Brief: Copy out the items word for word, from the very first line down to and including the line with "The image size is (1499, 812).".

─── Exercise materials

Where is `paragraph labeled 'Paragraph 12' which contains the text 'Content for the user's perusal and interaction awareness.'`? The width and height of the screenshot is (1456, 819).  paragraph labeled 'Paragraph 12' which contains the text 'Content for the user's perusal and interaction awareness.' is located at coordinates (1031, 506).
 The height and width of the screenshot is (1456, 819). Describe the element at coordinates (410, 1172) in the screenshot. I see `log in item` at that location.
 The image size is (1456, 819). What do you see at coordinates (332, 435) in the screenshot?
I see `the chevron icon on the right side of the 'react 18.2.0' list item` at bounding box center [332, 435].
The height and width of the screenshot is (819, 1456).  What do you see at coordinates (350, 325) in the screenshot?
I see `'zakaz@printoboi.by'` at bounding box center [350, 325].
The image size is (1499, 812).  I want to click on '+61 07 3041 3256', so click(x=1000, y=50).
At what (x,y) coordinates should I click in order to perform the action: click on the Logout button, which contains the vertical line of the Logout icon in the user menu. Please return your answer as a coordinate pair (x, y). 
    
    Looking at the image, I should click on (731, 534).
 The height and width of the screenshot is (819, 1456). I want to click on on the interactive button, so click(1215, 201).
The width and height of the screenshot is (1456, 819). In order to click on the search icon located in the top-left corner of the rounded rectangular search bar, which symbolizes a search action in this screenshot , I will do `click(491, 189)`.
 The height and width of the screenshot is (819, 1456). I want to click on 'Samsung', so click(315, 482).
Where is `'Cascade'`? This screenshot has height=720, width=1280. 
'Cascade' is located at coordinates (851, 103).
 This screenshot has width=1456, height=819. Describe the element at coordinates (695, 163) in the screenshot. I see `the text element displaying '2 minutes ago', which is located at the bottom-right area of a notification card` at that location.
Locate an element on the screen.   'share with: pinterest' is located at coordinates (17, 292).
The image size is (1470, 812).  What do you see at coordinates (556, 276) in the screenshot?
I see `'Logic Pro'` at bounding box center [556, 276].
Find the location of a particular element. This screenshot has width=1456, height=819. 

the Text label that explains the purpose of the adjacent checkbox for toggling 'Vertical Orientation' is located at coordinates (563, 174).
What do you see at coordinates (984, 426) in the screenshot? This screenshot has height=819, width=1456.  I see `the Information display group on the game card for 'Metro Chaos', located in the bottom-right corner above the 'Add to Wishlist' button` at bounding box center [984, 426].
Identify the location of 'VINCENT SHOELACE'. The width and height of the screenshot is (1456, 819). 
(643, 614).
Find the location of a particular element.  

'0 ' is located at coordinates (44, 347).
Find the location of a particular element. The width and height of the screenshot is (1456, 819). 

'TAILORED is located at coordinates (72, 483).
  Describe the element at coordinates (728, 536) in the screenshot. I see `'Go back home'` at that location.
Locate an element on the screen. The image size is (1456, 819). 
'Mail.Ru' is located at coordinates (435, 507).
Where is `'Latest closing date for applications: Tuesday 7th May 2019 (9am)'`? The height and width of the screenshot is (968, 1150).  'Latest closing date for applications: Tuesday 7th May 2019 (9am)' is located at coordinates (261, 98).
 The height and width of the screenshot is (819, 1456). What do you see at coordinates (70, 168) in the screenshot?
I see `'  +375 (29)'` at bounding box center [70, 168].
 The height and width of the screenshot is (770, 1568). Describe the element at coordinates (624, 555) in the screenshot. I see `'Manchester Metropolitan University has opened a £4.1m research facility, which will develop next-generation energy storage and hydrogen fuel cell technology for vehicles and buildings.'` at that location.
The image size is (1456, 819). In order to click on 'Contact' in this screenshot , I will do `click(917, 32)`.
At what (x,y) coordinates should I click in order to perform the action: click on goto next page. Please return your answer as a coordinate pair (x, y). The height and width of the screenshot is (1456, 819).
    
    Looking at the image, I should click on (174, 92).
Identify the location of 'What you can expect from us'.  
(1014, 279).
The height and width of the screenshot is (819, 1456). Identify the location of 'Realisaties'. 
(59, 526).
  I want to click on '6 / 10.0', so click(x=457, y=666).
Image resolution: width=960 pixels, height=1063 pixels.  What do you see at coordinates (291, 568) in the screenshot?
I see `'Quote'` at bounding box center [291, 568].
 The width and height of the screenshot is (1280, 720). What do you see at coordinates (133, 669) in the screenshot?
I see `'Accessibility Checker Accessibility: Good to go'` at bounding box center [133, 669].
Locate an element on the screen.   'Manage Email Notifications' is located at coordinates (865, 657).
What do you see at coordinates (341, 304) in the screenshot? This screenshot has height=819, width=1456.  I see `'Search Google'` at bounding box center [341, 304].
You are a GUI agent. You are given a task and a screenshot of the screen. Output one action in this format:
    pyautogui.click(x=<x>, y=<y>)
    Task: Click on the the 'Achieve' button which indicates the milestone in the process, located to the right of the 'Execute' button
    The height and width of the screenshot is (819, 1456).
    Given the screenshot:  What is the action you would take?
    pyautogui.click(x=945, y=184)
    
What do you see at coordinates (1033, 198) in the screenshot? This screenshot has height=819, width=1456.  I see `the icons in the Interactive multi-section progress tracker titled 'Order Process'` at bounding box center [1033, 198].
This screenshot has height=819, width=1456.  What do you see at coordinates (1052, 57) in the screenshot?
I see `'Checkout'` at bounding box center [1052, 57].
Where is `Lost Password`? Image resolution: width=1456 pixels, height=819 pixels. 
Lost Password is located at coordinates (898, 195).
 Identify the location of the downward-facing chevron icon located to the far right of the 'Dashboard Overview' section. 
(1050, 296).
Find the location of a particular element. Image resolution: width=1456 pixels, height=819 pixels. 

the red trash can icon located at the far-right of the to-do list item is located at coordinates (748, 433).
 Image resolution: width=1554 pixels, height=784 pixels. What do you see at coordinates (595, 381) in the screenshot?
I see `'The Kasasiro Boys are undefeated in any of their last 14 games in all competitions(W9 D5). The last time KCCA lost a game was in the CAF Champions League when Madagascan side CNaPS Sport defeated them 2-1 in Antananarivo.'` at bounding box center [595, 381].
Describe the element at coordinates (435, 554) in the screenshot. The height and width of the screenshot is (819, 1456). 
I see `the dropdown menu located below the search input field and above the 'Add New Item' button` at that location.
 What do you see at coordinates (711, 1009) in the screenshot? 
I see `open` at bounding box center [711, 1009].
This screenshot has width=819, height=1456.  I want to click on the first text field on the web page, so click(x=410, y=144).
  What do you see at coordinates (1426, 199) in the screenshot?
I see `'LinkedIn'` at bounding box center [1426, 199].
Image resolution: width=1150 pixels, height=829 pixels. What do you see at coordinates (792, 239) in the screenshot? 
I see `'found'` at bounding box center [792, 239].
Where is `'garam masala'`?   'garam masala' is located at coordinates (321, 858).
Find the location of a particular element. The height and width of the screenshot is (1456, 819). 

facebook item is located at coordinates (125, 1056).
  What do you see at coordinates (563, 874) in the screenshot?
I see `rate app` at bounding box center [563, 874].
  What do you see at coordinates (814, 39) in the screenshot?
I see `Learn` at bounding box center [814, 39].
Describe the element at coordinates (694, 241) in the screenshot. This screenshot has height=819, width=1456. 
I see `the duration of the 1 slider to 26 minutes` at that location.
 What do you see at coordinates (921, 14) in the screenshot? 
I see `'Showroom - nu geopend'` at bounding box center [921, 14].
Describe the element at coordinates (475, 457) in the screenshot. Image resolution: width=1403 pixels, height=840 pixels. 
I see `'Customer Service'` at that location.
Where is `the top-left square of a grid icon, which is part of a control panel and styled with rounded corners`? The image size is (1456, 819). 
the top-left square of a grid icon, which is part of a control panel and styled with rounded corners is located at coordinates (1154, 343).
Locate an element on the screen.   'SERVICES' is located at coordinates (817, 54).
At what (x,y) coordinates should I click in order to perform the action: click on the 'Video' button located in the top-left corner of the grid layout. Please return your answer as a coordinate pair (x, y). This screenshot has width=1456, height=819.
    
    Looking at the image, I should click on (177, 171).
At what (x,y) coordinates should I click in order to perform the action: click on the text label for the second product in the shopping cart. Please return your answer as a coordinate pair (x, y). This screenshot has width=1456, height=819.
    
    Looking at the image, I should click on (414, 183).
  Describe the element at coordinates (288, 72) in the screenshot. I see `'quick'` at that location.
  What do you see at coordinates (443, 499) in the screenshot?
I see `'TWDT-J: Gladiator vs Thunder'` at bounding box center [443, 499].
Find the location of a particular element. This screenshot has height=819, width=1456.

──────

Final result:
Where is `paragraph labeled 'Paragraph 12' which contains the text 'Content for the user's perusal and interaction awareness.'`? The width and height of the screenshot is (1456, 819).  paragraph labeled 'Paragraph 12' which contains the text 'Content for the user's perusal and interaction awareness.' is located at coordinates (1031, 506).
 The height and width of the screenshot is (1456, 819). Describe the element at coordinates (410, 1172) in the screenshot. I see `log in item` at that location.
 The image size is (1456, 819). What do you see at coordinates (332, 435) in the screenshot?
I see `the chevron icon on the right side of the 'react 18.2.0' list item` at bounding box center [332, 435].
The height and width of the screenshot is (819, 1456).  What do you see at coordinates (350, 325) in the screenshot?
I see `'zakaz@printoboi.by'` at bounding box center [350, 325].
The image size is (1499, 812).  I want to click on '+61 07 3041 3256', so click(x=1000, y=50).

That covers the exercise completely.